ACTION ITEM. The exercise asks you to copy every line below in which "computer" appears.

Entries taken from a collection.
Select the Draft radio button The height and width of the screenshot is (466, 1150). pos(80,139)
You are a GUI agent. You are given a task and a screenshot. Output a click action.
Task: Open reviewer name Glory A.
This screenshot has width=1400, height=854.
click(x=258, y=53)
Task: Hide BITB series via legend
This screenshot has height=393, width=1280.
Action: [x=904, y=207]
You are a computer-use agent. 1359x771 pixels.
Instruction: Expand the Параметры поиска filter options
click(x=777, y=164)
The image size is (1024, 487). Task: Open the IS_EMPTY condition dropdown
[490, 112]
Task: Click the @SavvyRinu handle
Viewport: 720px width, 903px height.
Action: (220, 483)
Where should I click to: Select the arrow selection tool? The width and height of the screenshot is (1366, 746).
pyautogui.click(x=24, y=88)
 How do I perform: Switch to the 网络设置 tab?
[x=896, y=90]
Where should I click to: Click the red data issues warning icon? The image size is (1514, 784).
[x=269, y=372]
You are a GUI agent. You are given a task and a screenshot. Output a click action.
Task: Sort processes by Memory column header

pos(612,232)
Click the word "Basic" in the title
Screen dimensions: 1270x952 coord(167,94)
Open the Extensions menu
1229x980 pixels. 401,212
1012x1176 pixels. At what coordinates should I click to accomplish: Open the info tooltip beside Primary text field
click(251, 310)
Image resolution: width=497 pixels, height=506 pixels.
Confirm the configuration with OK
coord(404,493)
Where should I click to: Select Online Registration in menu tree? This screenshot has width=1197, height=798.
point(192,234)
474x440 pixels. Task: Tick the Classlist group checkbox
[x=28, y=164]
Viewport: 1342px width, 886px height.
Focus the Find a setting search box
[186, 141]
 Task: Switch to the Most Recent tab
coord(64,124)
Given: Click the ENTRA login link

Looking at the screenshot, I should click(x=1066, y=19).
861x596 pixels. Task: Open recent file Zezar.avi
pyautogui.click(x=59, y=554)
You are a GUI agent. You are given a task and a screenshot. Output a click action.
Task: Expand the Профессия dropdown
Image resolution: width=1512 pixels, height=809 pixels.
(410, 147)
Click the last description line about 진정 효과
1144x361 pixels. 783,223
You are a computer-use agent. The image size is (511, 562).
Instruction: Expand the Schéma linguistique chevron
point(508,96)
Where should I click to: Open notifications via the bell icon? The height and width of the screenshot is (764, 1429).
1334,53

SOLUTION TO THIS EXERCISE.
You are a computer-use agent. 1359x771 pixels.
You are a computer-use agent. The image size is (511, 562).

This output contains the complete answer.